When the results are announced from 2100 GMT on Sunday, eurosceptic parties may top the polls in Britain, France, Italy and the Netherlands.
The anti-immigration and anti-EU UK Independence Party (UKIP) of Nigel Farage, and Geert Wilders’ virulently anti-Islam Party of Freedom (PVV), are both forecast to make big gains.
UKIP’s rise has rocked the British political establishment as a party without a single representative in its national parliament heads into the European election slightly ahead of the main opposition Labour Party, according to a poll published by the Times on the morning of the vote.
Farage, a former financial trader who likes to hold court with journalists in the pub, has ruled out joining a far-right bloc of Wilders’ party and France’s National Front, led by Marine Le Pen.
Wilders hopes UKIP will sign up to the grouping, but Farage has refused to do business with an alliance involving the National Front, which he considers anti-Semitic.
– Jobless turn against EU –
With 26 million people out of work across the EU, including more than half of those aged under 25 in countries such as Greece and Spain, eurosceptic and far-right parties have picked up massive support on anti-immigration and anti-EU platforms.
The latest polls show eurosceptics and others have struck a chord with disgruntled voters and could secure almost 100 seats in the new parliament, trebling their number in the 751-seat assembly.

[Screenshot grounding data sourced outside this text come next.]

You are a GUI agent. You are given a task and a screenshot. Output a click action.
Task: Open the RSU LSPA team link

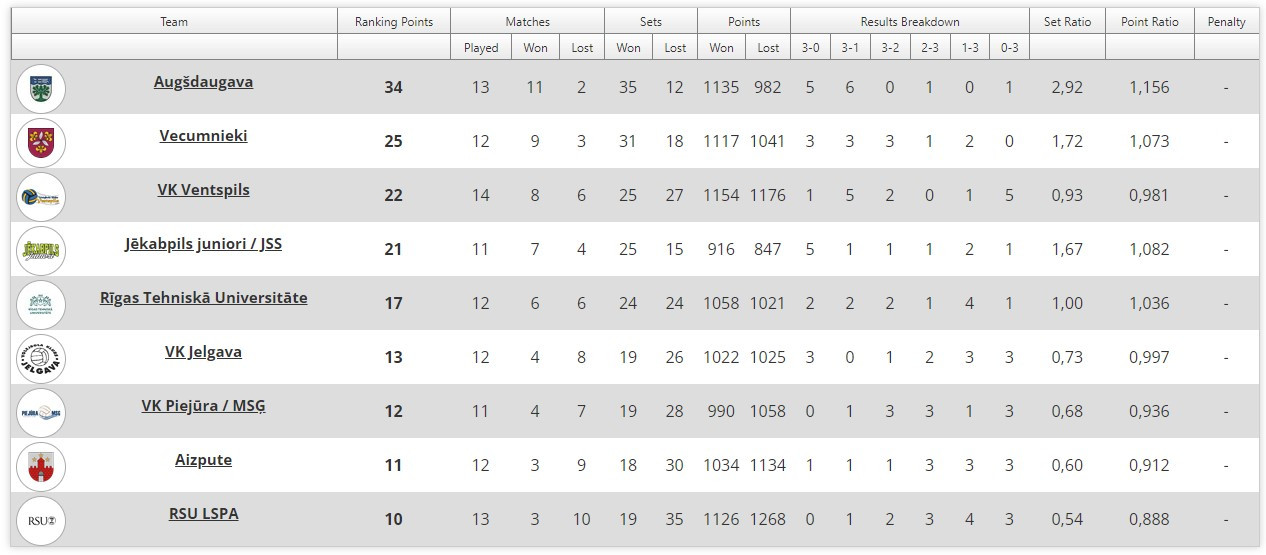203,514
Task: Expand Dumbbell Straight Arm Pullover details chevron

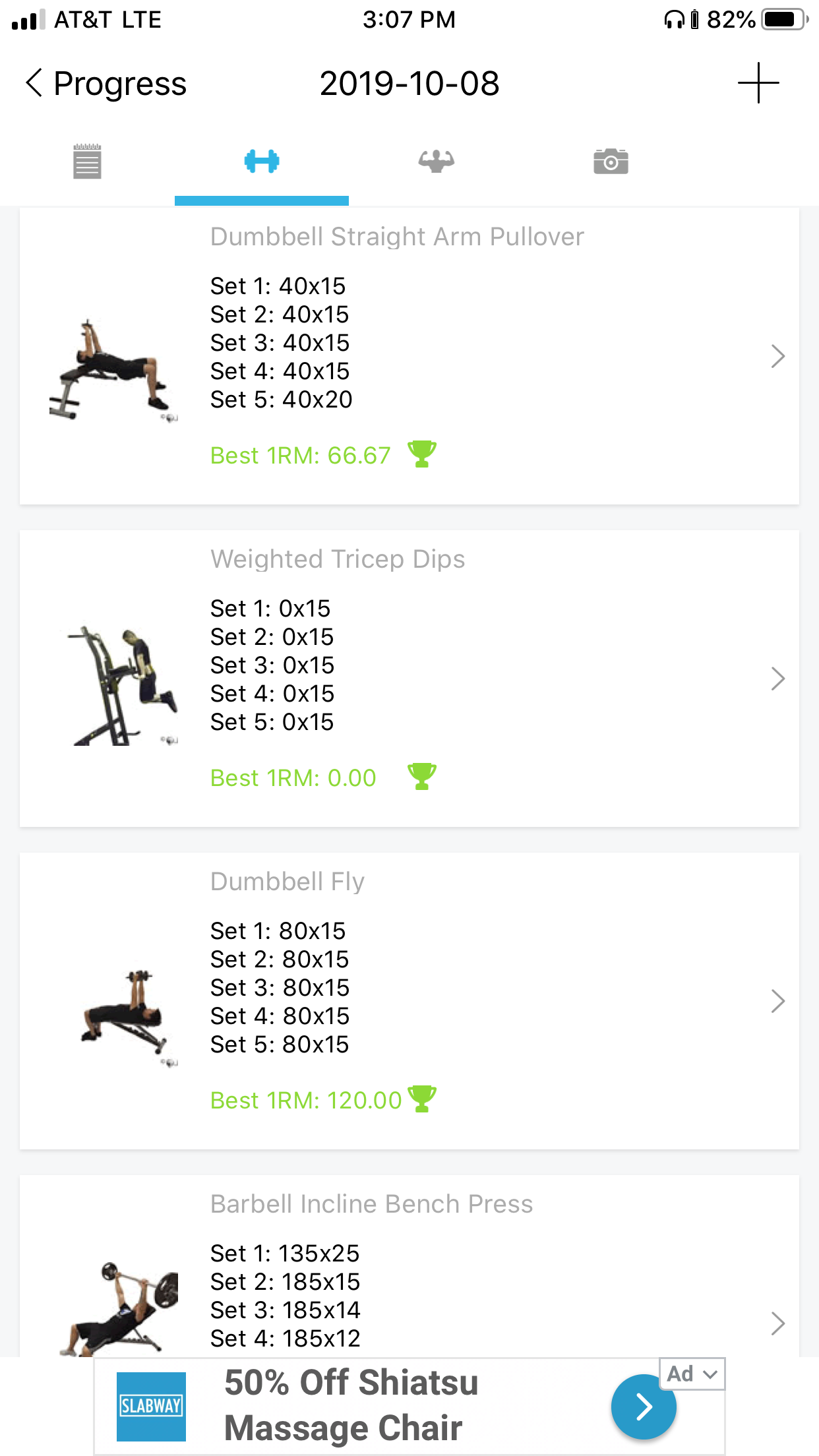Action: (778, 356)
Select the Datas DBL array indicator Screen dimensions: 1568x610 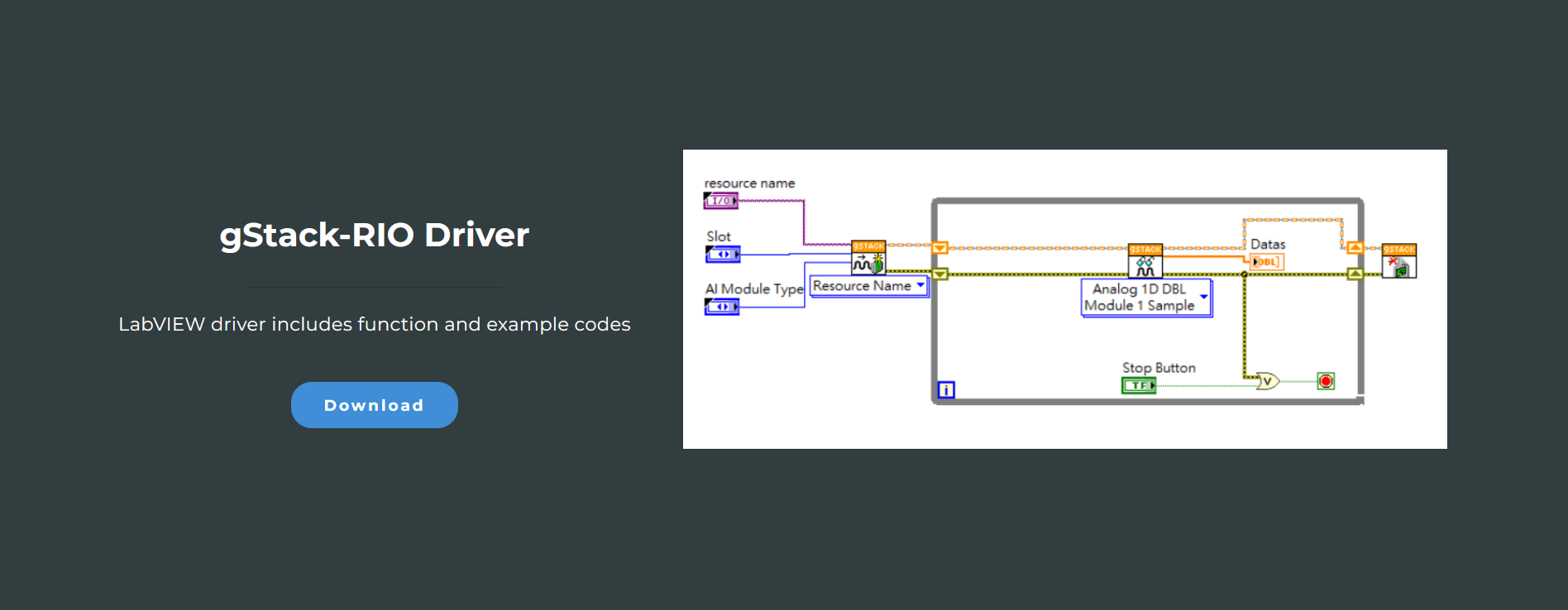point(1266,262)
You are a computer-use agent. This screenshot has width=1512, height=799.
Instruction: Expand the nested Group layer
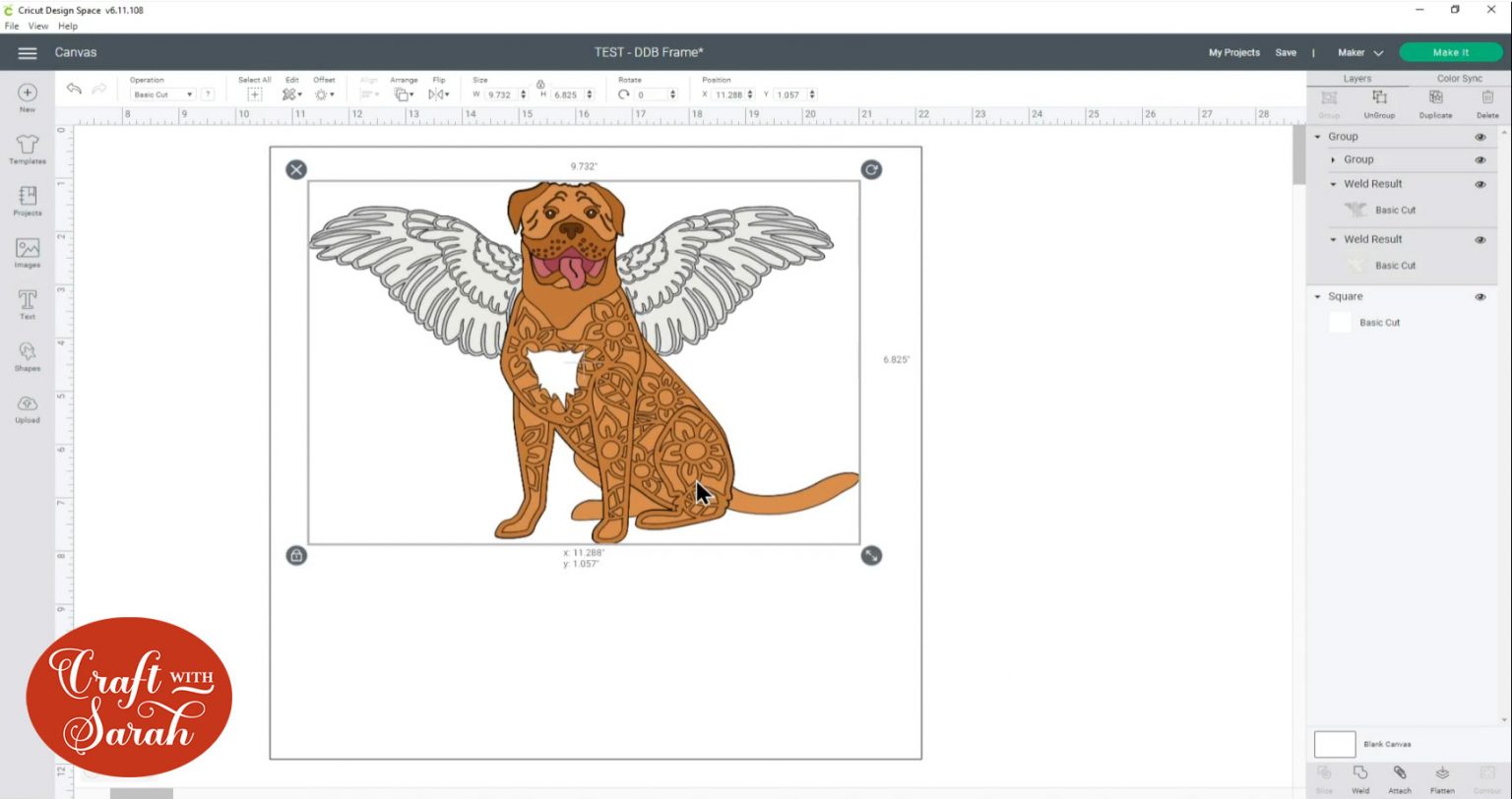point(1334,159)
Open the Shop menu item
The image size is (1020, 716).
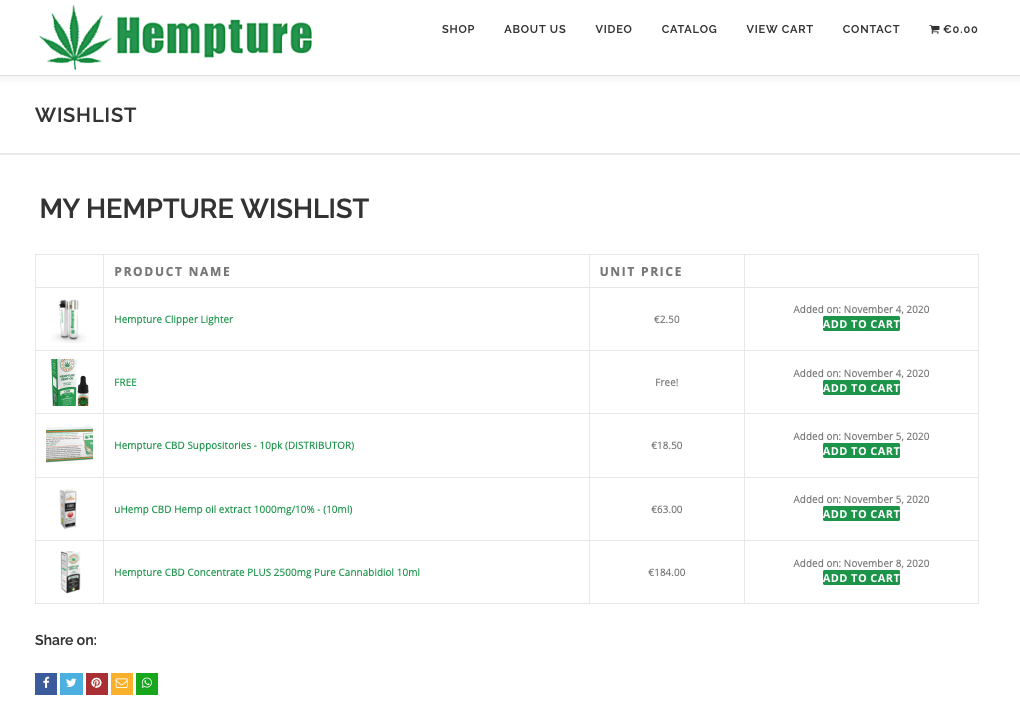pos(458,29)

A survey by PollWatch showed conservatives holding a narrow lead over their socialist rivals in the next parliament, with the European People’s Party (EPP) on for 217 seats against 201 for the Socialists and Democrats (S&D).
While that would leave the mainstream groups still the two biggest parties, the EPP would drop from 35.8 percent to just short of 29 percent of the total seats, with the S&D up marginally to 26.8 percent.